◆ PROBLEM DETAILS: According to the article on cable rate hikes, what average rate increase did Cablevision Systems Corp. say it would make in its systems?

◆ PASSAGE:
┌──

Cable Operators

DBS Pounces On Rate Hikes

11/28/2004 7:00 PM Eastern

The November and December arrival of rate-increase notifications are as predictable as holiday cards in the mail — and cable's competitors are poised to take advantage of any consumer discontent.

Operators said they're feeling the full impact of increases in the prices of both programming and fuel. They've also invested in upgrades and have beefed up customer service and channel lineups, representatives said — all factors that justify the coming rate hikes.

An online check of local-news reports shows that notices so far warn of basic-cable rate increases ranging from 9.5% in locations such as Lansing, Mich., (Comcast Corp.) and Pine Level, N.C., (Time Warner Cable) to 2.9 % in Holland, Mich. (Comcast).

A Time Warner spokesman said rate increases are set on a division-by-division basis. They are announced and rolled out according to the local billing cycle.

Time Warner divisions in North Carolina and Ohio have already started to send out notices, according to published reports.

Cable rates in those locales will escalate by 5.5%. By comparison, the cost of living increased about 2.5% in 2004.

Companies are contextualizing the rate increases. Comcast plans no rate increases for its 6.5 million high-speed data customers or its 1.2 million telephony customers, said spokeswoman Jenni Moyer. The company's planned 2005 increase will be an average of roughly 3% across all products, she said.

New York City-area operator Cablevision Systems Corp. has said it will increase rates an average of 2.8% in its systems. It noted that charges for phone and Internet service would remain unchanged for the second year in a row.

Direct-broadcast satellite competitors are already touting the coming rate hikes in an effort to capture consumers angry over another cost increase.

DirecTV Inc. is running commercials attributing nothing but continually higher costs and bad service to digital cable.

EchoStar Communications Corp. is even more aggressive. In addition to pointed advertisements — which ask, “Why is digital cable so expensive?” — it has invited local reporters across the country to call the company as soon as writers receive notice of a cable rate hike.

EchoStar vowed to provide interviews with angry local cable customers who have switched to its Dish Network service.

└──

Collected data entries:
┌──

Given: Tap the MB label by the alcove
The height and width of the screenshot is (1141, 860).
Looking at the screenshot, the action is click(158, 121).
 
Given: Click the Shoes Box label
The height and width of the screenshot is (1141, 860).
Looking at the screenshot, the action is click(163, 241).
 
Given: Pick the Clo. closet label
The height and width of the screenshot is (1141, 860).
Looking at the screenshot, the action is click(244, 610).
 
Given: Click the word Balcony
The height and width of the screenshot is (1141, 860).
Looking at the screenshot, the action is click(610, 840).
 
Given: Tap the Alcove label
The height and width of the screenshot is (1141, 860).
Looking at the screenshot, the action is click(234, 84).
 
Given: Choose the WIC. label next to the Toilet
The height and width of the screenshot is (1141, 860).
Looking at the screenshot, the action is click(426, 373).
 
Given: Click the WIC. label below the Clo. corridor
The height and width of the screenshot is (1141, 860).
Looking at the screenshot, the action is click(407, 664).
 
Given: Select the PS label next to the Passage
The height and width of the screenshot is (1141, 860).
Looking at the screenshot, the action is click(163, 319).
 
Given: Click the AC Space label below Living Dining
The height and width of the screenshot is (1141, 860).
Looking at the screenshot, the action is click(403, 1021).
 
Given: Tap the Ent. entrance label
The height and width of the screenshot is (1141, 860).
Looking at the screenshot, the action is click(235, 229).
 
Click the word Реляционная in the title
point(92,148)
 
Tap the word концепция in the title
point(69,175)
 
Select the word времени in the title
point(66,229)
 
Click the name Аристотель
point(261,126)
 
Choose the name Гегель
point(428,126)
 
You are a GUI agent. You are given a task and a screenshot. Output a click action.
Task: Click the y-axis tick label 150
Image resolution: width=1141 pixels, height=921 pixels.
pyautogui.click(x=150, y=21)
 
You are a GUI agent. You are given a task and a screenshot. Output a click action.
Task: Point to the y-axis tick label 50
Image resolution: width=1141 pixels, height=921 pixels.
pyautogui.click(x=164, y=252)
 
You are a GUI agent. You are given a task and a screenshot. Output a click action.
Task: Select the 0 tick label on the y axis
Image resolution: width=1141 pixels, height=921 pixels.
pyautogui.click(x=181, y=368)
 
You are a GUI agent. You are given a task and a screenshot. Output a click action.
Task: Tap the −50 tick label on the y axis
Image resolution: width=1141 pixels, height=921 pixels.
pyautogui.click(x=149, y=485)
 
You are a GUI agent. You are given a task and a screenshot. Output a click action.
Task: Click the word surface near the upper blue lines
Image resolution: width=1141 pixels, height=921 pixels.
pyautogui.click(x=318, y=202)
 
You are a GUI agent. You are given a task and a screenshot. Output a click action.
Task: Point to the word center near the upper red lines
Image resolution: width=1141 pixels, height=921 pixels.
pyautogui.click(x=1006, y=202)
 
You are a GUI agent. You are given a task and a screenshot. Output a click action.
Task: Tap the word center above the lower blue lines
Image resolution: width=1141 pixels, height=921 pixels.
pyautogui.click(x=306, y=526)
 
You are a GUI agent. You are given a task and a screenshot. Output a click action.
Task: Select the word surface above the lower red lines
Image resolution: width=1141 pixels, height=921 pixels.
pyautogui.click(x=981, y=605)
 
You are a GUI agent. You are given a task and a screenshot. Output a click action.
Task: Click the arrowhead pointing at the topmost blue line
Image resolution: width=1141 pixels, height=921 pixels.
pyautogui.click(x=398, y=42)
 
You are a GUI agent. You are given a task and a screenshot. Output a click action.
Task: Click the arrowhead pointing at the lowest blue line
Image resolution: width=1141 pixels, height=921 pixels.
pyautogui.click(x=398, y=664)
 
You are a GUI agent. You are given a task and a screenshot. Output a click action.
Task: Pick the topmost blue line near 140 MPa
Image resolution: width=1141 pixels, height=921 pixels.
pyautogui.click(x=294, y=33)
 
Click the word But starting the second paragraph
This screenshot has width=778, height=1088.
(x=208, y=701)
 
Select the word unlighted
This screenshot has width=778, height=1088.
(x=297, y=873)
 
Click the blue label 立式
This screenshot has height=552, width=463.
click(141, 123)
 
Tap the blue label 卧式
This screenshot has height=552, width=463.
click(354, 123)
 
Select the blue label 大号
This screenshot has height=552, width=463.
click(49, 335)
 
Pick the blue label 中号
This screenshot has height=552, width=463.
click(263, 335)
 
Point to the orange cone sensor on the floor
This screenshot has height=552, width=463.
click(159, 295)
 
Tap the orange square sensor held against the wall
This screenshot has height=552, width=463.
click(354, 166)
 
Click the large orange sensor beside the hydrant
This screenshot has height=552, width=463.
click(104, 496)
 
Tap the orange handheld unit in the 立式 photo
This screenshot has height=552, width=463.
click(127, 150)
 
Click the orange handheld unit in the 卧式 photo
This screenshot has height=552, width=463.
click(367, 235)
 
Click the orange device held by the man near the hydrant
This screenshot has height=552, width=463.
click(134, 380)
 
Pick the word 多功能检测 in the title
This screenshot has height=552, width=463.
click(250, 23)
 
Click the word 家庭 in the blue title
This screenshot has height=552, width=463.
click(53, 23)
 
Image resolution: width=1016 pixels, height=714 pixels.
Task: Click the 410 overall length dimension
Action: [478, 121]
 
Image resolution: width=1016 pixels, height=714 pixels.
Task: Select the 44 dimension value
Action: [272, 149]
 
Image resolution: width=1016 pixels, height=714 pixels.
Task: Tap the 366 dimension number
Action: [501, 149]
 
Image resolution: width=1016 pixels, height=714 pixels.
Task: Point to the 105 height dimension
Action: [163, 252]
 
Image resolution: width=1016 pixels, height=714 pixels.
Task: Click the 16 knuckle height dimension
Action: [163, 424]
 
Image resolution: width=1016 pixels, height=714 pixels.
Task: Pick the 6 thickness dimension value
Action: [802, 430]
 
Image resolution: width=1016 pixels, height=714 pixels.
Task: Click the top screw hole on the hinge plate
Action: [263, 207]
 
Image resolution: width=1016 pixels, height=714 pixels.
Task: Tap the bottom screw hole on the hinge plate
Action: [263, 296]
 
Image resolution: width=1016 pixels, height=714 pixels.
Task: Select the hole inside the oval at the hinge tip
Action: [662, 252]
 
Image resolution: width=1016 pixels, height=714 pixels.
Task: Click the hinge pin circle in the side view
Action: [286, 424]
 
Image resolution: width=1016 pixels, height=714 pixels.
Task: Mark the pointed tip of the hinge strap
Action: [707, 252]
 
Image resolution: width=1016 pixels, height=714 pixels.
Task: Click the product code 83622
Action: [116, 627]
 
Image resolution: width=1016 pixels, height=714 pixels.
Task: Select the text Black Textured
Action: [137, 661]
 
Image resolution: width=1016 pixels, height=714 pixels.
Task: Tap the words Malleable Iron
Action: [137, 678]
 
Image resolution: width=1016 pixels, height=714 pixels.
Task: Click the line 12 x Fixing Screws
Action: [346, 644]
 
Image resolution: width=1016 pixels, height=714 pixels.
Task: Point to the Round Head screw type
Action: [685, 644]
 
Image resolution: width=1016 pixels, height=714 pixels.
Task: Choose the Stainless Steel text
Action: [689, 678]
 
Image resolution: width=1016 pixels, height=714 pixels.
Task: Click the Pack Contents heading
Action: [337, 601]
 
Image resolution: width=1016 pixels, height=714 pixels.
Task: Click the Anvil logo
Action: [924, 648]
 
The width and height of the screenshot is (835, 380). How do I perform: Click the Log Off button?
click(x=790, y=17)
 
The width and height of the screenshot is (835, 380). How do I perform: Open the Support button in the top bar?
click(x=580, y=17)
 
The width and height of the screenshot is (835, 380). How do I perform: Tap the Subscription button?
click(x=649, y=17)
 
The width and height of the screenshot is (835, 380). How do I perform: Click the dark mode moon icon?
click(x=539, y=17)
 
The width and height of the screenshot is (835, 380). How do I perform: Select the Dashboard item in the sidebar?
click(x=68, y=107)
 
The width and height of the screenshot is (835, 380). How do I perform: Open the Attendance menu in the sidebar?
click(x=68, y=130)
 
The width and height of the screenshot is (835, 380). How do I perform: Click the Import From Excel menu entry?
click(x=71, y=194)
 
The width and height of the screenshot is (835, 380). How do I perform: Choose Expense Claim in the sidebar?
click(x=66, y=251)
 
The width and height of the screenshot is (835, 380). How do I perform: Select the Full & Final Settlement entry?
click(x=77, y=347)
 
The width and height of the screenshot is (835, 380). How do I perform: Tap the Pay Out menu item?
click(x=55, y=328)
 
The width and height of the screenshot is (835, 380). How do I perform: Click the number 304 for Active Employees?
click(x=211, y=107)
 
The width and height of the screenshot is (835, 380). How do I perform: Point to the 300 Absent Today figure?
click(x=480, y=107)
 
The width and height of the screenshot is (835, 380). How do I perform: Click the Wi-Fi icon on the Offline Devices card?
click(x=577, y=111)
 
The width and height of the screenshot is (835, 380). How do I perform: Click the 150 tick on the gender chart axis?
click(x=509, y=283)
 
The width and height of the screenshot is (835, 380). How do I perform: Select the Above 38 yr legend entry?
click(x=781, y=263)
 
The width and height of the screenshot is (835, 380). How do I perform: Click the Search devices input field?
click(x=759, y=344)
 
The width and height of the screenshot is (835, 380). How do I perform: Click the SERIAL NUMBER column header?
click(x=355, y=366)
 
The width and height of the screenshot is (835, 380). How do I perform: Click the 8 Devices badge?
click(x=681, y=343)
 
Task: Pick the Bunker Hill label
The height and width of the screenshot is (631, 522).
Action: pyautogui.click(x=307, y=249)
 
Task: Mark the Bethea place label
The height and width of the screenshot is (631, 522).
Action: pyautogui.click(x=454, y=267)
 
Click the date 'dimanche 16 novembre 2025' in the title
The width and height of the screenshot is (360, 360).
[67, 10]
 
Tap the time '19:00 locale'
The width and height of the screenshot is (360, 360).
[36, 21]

└──

◆ PROBLEM SOLUTION: An average of 2.8%.